You can replace the default self-signed certificate with a custom certificate signed by your certificate authority to meet the organizations security compliance guidelines.

Prerequisites

Verify that you have root user credentials for the VMware Skyline Health Diagnostics appliance.
For more information about enabling the root user log in to the VMware Photon OS, see: https://vmware.github.io/Photon/assets/files/html/3.0/Photon_troubleshoot/permitting-root-login-with-ssh.html (This configuration is not necessary for the VMware Skyline Health Diagnostics appliance as by default it is configured to allow root user log in through SSH).
Verify that you can log in using root credentials to the VMware Skyline Health Diagnostics appliance console.
Verify that you have the signed SSL Certificate with the Certificate Signing Request generated in Generate Certificate Signing Request section.

Procedure

Open the Skyline Health Diagnostics appliance console using the VMware vSphere client or Secure Shell (SSH) client.
Log in as root user.
Change the working directory to the directory you created while generating the Certificate Signing Request, run the cd your_directory_name command. For example, cd newcert.
Create a new file by name rui.crt using vi editor, run the command vi rui.crt.
Copy the contents of CA signature that you received from your CA authority, open the CA signed certificate on your desktop using any text editor and copy the content.
Paste the content to the rui.crt file using vi editor, press I to enable insert mode.

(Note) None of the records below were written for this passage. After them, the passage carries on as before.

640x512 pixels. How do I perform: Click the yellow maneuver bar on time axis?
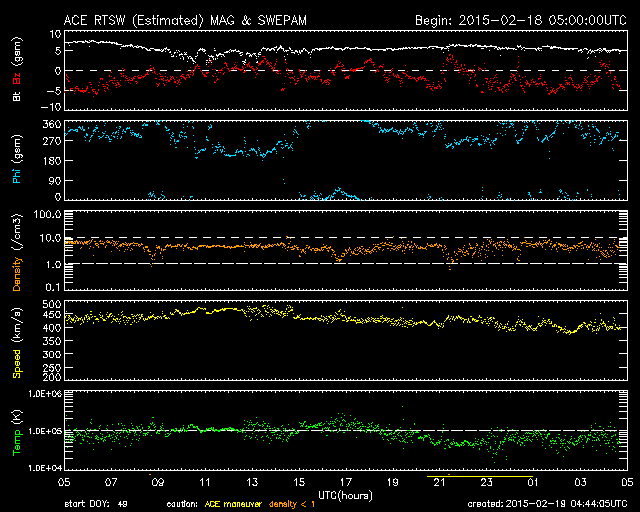pyautogui.click(x=474, y=477)
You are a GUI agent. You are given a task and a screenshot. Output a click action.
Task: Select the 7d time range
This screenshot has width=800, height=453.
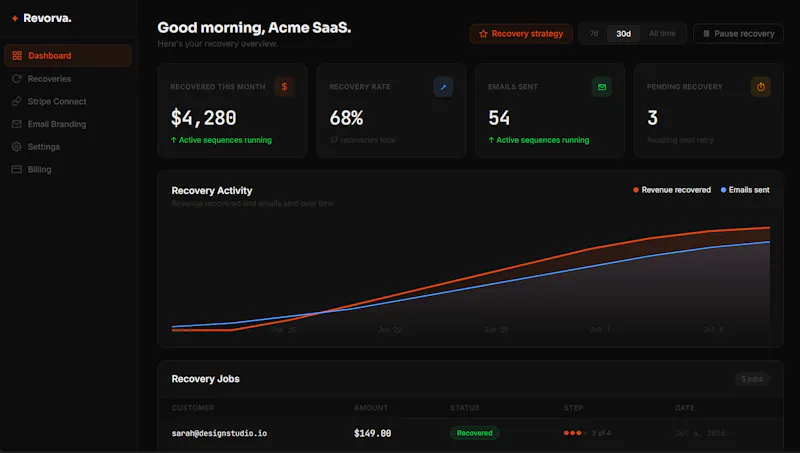594,34
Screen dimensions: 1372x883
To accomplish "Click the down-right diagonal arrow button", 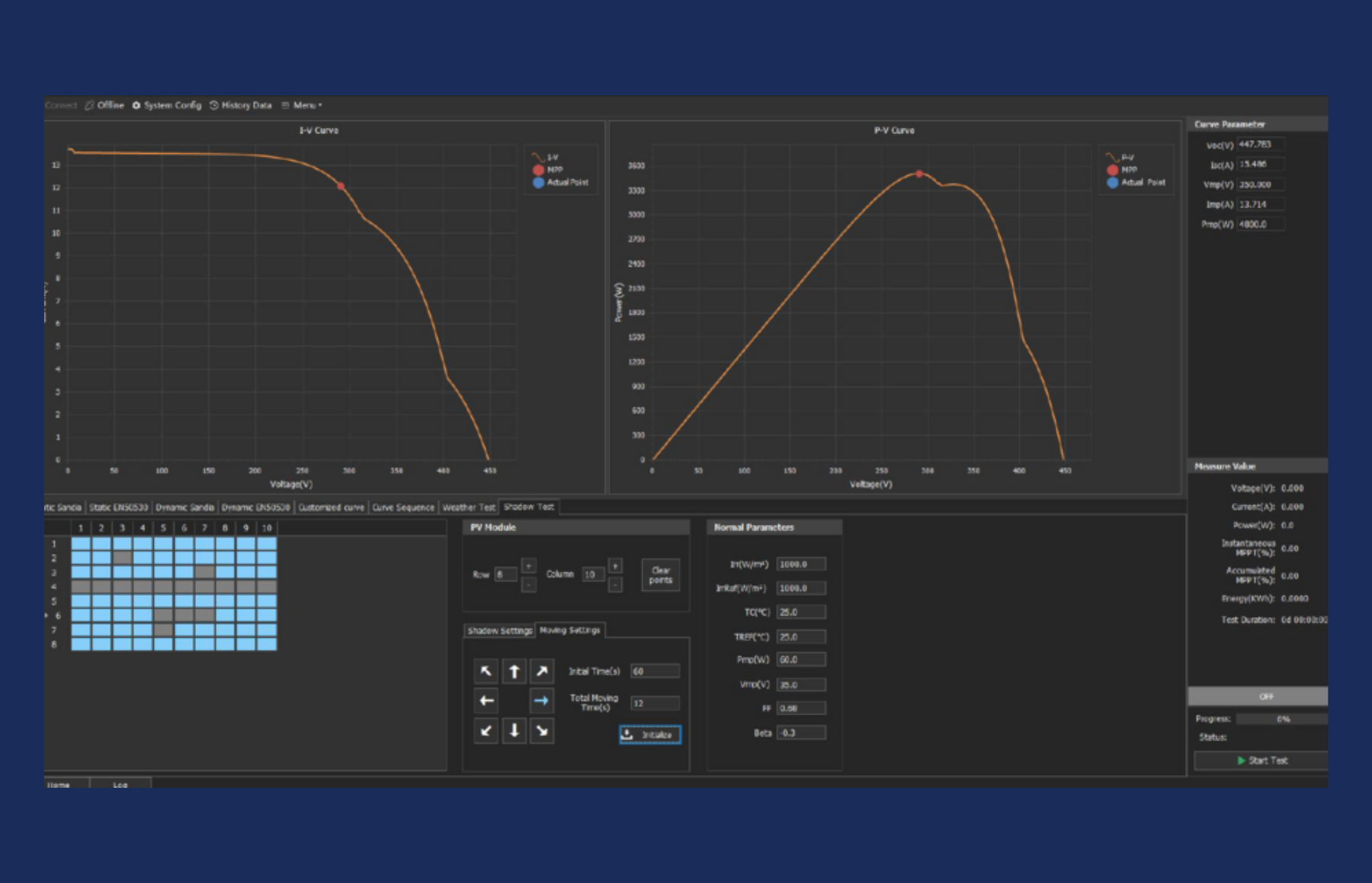I will click(x=542, y=731).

You must see - INSERT - in the bottom of the screen pressing the insert mode.
Right-click to paste the copied certificate details.
1. If your CA provides any intermediate certificates, make sure you copy and paste them following the actual certificate.
Save the file by pressing the following sequence Esc:wq.
Copy the previously generated key and certificate files to the location where default certificate is located.
1. cp rui.crt rui.key /opt/vmware-shd/vmware-shd/conf/ssl/
Restart the web server, run the command systemctl restart nginx.
Log in to the user interface using browser and verify that the new certificate is used.

Results

The web server runs with custom certificates.

What to do next

If the VMware Skyline Health Diagnostics user interface is not available, revert to self-signed certificate see Reverting to Self-Signed Certificate.